▶ PROBLEM TO SOLVE
Rename "Quantity" to "Price" in the data, starting at the line that contains "Screen dimensions: 560x471" and ending at the end of the data, and return those lines with everything else unchanged. Leave the pictures out of your answer.

===== INFORMATION GIVEN

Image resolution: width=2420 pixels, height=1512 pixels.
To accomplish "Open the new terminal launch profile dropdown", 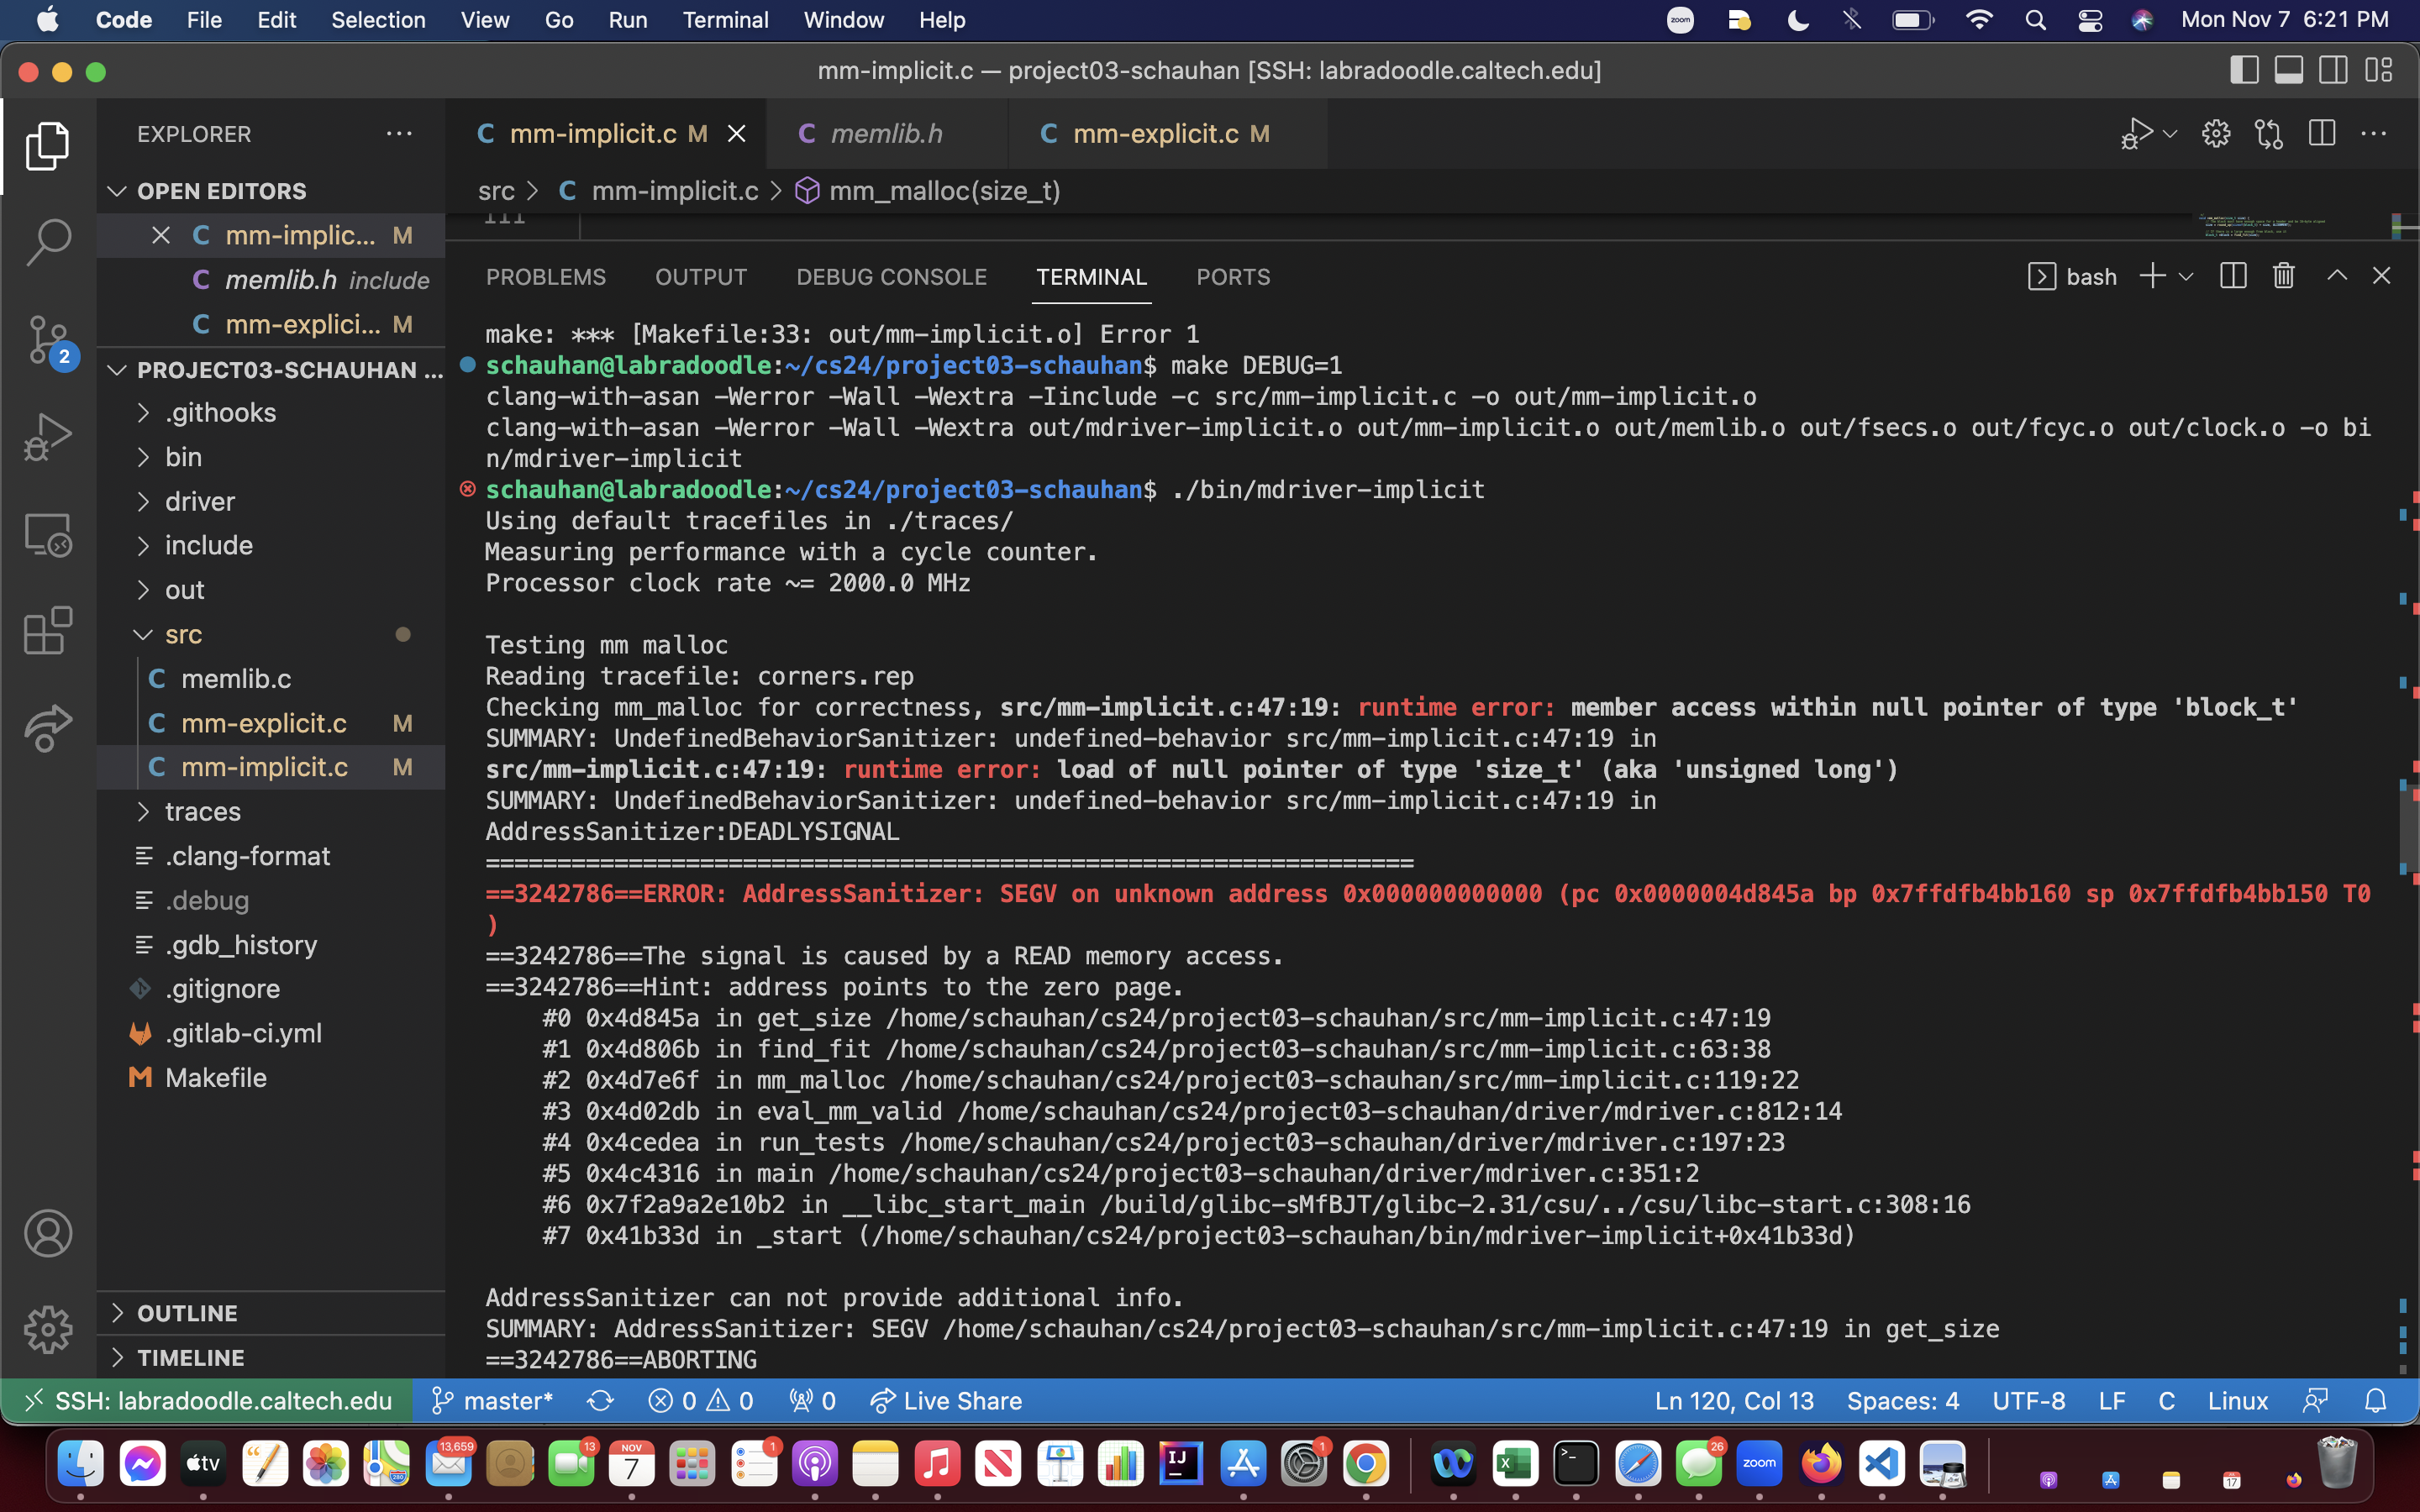I will click(x=2186, y=276).
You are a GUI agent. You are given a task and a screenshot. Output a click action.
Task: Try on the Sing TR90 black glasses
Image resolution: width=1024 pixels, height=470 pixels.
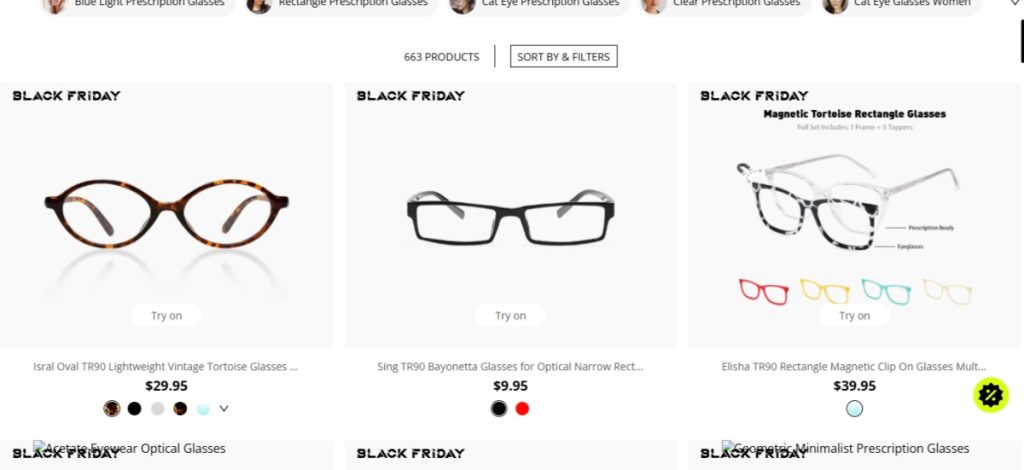click(510, 316)
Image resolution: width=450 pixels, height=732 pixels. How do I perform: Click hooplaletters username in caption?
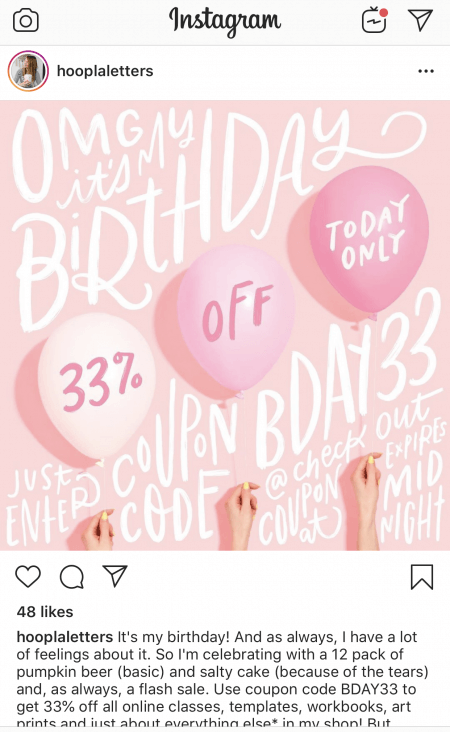[x=65, y=637]
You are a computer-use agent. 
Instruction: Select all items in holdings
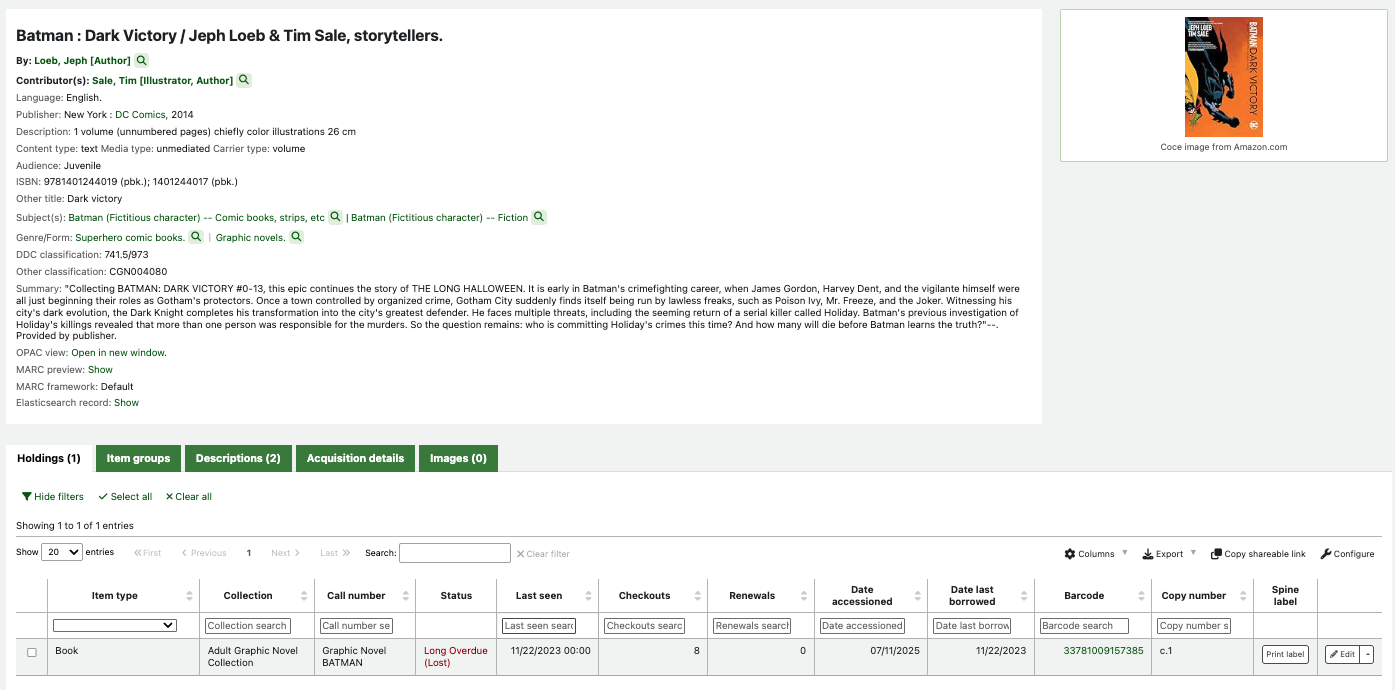125,497
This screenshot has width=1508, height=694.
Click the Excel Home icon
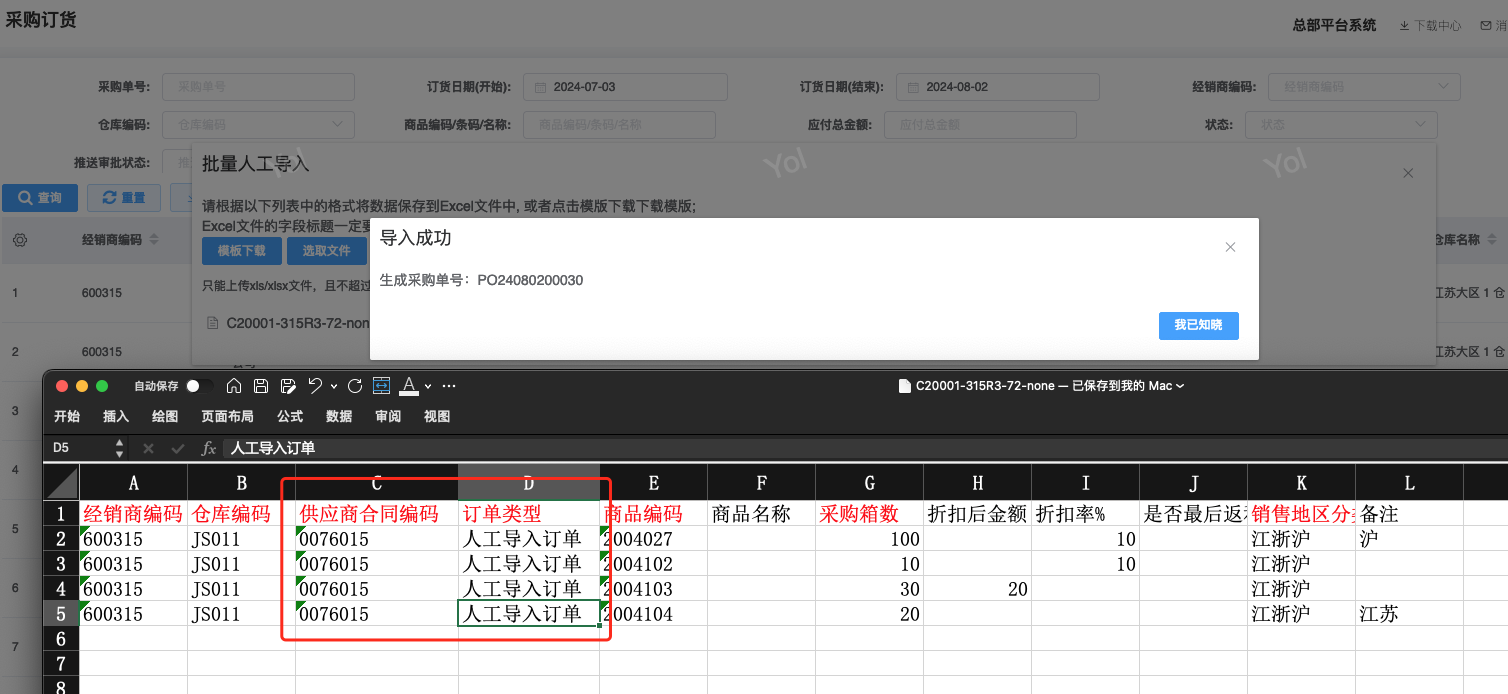click(x=234, y=386)
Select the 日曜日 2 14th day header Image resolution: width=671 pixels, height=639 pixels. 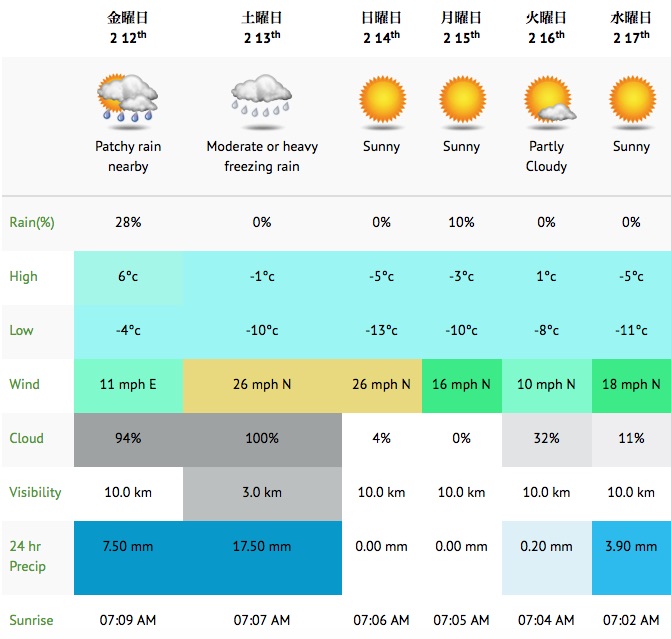pyautogui.click(x=382, y=28)
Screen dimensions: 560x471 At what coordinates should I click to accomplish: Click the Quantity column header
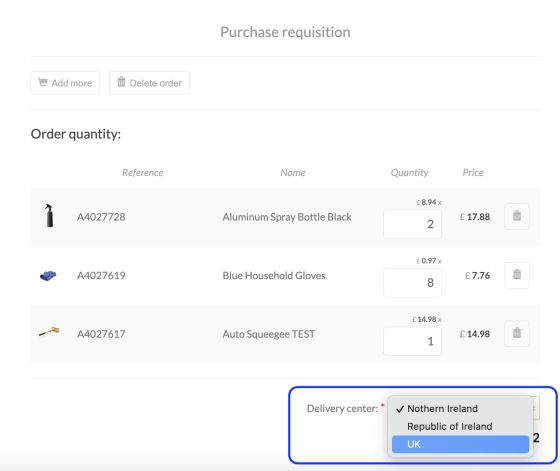[x=409, y=173]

==========

▶ SOLUTION TO THIS PROBLEM
Screen dimensions: 560x471 At what coordinates should I click to accomplish: Click the Price column header
[x=409, y=173]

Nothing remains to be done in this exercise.